A warming comfort dish of slow braised octopus in white wine and tomatoes with a vibrant and fresh sprinkle of parsley – a typical coastal Italian village dish.
- 3 pound baby octopus cleaned and roughly chopped
- 1/3 cup extra virgin olive oil
- 3 cloves garlic finely sliced
- 1 small white onion diced
- 2 tablespoons tomato paste
- 1/2 cup dry white wine
- 14.5 ounce can tomatoes chopped
- 2 tablespoons balsamic vinegar
- 1/3 cup chopped black olives
- 2 sprigs thyme or oregano
- 1 bay leaf torn
- Salt and freshly ground black pepper to taste
- 1/3 cup roughly chopped flat-leaf parsley
- Cooked rigatoni or preferred pasta to serve
- Yield: 6 Servings
- Course: Entrée
- Pat octopus dry with paper towels. Heat olive oil in a large heavy based saucepan over medium high heat. Add garlic and onion and cook for a minute then stir in octopus, and cook for a few minutes until it turns opaque.
- Add tomato paste and cook for 1-2 minutes or until aromatic, then add the wine and bring to the boil, stirring well.

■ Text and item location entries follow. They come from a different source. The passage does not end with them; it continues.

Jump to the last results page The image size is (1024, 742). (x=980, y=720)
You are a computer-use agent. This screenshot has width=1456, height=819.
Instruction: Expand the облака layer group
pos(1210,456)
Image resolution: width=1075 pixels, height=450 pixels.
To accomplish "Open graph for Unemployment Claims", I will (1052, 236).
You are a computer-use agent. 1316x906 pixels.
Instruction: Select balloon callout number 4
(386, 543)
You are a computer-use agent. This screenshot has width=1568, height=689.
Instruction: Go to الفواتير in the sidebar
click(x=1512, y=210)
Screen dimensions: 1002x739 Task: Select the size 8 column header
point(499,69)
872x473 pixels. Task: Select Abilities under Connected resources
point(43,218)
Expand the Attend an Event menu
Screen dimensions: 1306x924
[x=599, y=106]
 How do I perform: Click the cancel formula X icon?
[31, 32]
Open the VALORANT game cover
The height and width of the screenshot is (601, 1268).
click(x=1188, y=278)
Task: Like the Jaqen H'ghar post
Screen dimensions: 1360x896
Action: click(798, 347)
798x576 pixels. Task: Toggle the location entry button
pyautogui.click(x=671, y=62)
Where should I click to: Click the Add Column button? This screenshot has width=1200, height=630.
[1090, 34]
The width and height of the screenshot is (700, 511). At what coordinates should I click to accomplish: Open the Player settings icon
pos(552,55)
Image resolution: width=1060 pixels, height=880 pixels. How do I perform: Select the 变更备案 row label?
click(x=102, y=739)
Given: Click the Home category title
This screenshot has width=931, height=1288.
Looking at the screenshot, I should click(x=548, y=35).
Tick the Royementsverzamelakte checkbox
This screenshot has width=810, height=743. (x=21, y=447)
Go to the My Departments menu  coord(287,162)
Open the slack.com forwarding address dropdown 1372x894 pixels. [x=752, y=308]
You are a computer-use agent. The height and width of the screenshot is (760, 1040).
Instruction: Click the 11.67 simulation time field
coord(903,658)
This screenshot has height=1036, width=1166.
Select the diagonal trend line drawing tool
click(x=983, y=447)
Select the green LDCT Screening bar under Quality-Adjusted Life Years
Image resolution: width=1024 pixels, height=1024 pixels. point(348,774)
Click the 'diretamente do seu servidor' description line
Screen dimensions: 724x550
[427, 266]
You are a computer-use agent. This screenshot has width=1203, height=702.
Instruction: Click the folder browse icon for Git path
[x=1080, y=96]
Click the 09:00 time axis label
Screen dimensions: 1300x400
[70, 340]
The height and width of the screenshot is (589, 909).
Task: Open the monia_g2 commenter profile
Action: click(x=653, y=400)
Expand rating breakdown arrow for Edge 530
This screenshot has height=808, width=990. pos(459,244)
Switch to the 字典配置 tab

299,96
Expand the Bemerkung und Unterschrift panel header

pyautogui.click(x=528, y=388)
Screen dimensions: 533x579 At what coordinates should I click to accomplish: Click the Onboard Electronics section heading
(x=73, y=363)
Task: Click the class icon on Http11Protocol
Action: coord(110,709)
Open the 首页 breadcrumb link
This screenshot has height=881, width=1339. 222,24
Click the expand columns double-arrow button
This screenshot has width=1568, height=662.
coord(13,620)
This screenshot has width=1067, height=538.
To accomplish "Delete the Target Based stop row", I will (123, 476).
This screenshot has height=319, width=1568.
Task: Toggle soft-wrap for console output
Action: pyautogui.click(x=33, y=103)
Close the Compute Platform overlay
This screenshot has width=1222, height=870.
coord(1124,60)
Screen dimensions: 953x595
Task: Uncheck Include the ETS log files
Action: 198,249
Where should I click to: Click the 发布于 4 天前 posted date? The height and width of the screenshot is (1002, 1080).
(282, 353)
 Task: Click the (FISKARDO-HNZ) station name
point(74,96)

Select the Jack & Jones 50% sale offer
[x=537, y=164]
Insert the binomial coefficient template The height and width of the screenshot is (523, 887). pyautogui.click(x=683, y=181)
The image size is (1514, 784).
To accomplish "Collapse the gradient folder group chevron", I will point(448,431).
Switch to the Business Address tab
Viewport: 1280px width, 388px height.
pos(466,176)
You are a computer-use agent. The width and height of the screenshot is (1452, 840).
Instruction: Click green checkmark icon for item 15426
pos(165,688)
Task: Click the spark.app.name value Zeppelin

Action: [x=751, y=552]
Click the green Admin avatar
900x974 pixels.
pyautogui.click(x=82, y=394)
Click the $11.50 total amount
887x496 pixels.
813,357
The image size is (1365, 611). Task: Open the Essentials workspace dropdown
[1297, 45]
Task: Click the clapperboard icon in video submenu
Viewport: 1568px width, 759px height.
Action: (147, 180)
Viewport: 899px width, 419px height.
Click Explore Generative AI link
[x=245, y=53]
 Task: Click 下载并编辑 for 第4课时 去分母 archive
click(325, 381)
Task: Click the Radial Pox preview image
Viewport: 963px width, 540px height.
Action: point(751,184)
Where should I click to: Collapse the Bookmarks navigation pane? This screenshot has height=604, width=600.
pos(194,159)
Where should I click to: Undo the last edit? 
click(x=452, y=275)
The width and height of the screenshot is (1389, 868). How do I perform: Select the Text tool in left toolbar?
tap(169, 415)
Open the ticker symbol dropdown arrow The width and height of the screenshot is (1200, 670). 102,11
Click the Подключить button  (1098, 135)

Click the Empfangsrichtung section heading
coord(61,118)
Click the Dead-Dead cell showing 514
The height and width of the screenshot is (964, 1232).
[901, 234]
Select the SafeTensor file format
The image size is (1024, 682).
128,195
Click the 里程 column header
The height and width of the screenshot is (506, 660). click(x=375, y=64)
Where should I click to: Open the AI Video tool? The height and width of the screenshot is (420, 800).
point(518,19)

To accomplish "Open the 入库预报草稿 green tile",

- Stir in tomatoes, balsamic vinegar, olives, thyme, bay, salt and pepper and reduce heat to low. Cover and simmer for 45 minutes to an hour or until tentacles are very tender. Check during cooking that mixture doesn’t become dry if heat is too high. Add more wine or water if so.
- Remove bay leaf and thyme sprigs and serve spooned over rigatoni and sprinkle with parsley.